Background: Virtually all well-documented remains of early domestic dog (Canis familiaris) come from the late Glacial and early Holocene periods (ca. 14,000-9000 calendar years ago, cal BP), with few putative dogs found prior to the Last Glacial Maximum (LGM, ca. 26,500-19,000 cal BP). The dearth of pre-LGM dog-like canids and incomplete state of their preservation has until now prevented an understanding of the morphological features of transitional forms between wild wolves and domesticated dogs in temporal perspective.

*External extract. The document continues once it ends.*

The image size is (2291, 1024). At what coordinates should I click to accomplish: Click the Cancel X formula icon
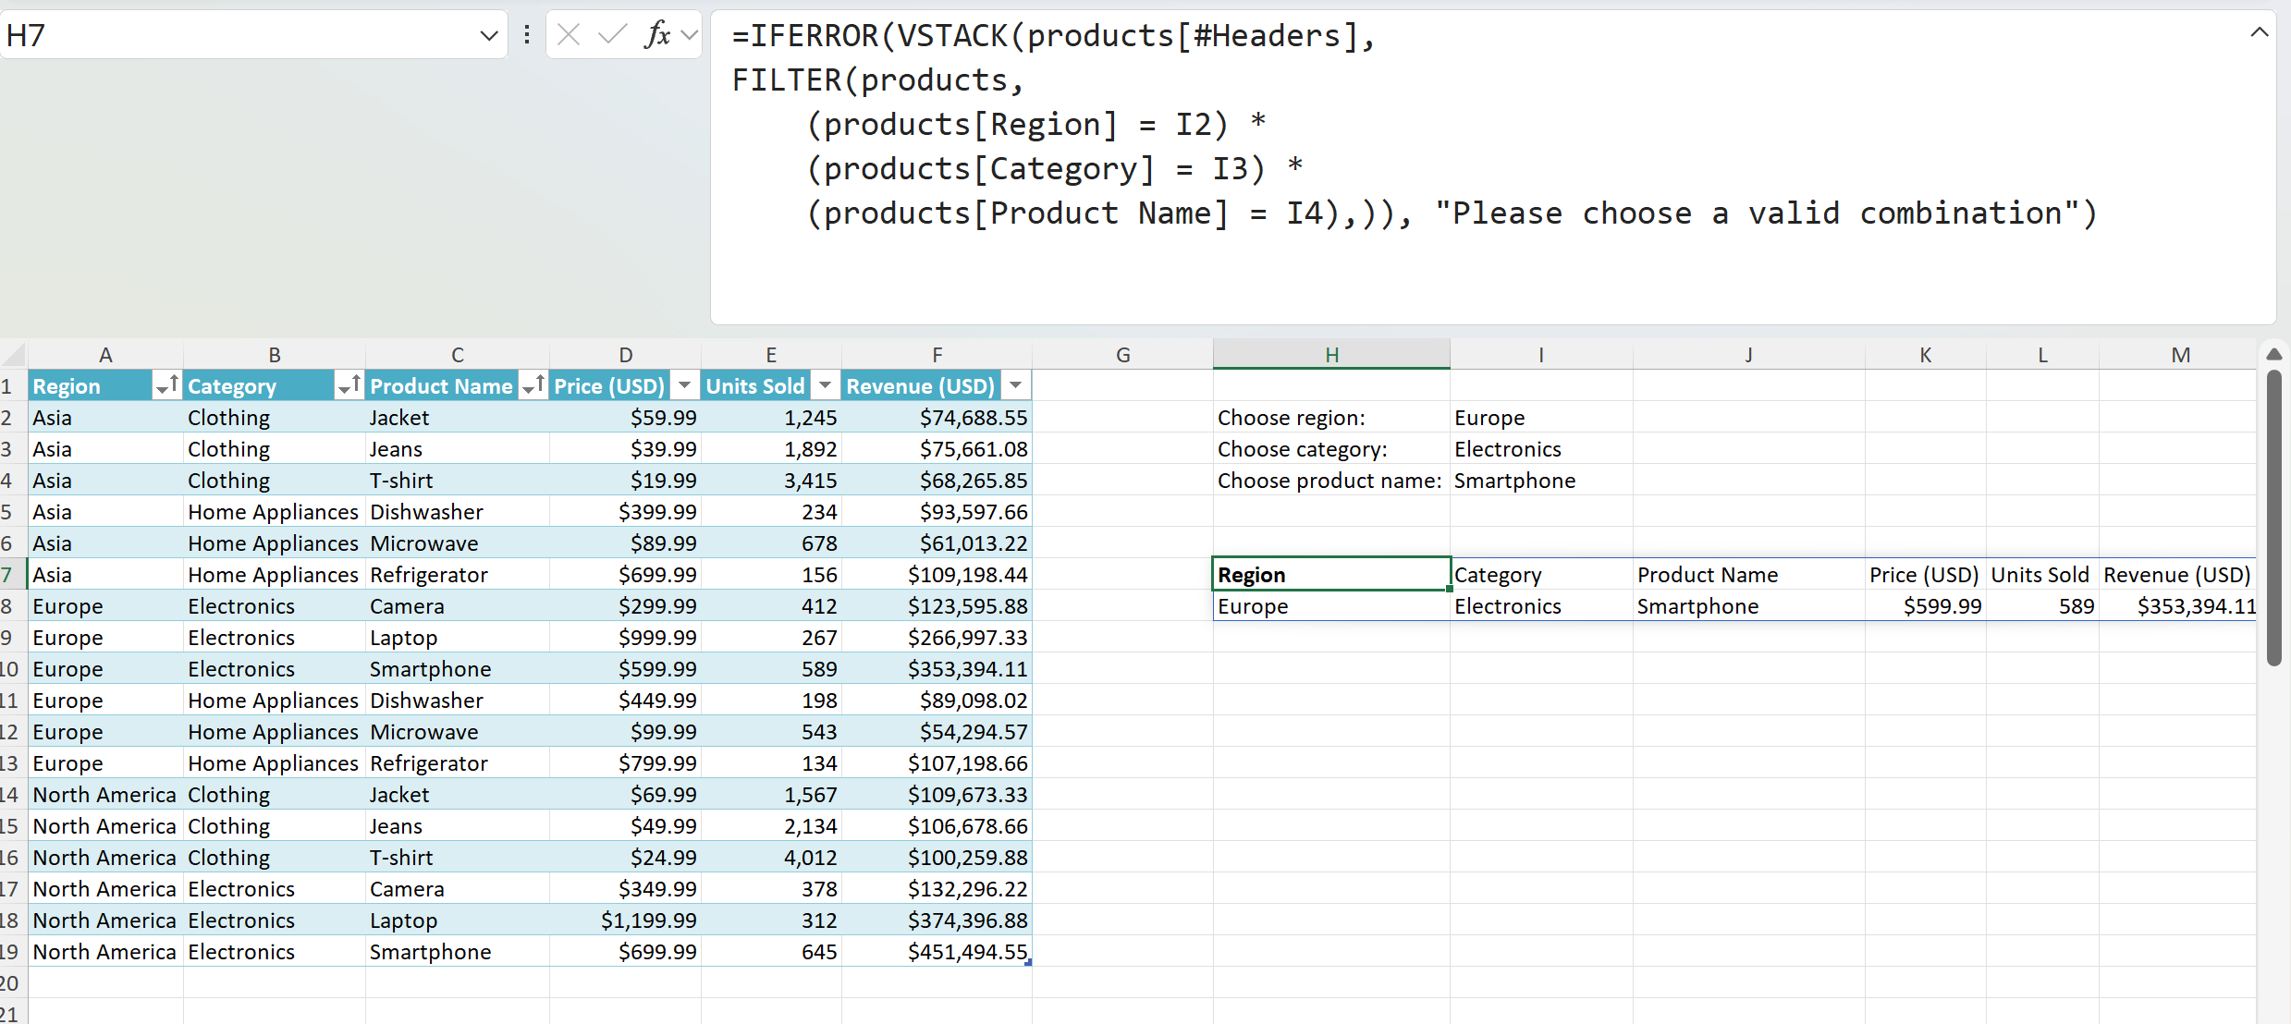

Methodology/principal finding: We describe the well-preserved remains of a dog-like canid from the Razboinichya Cave (Altai Mountains of southern Siberia). Because of the extraordinary preservation of the material, including skull, mandibles (both sides) and teeth, it was possible to conduct a complete morphological description and comparison with representative examples of pre-LGM wild wolves, modern wolves, prehistoric domesticated dogs, and early dog-like canids, using morphological criteria to distinguish between wolves and dogs. It was found that the Razboinichya Cave individual is most similar to fully domesticated dogs from Greenland (about 1000 years old), and unlike ancient and modern wolves, and putative dogs from Eliseevichi I site in central Russia. Direct AMS radiocarbon dating of the skull and mandible of the Razboinichya canid conducted in three independent laboratories resulted in highly compatible ages, with average value of ca. 33,000 cal BP.
Conclusions/significance: The Razboinichya Cave specimen appears to be an incipient dog that did not give rise to late Glacial-early Holocene lineages and probably represents wolf domestication disrupted by the climatic and cultural changes associated with the LGM. The two earliest incipient dogs from Western Europe (Goyet, Belguim) and Siberia (Razboinichya), separated by thousands of kilometers, show that dog domestication was multiregional, and thus had no single place of origin (as some DNA data have suggested) and subsequent spread.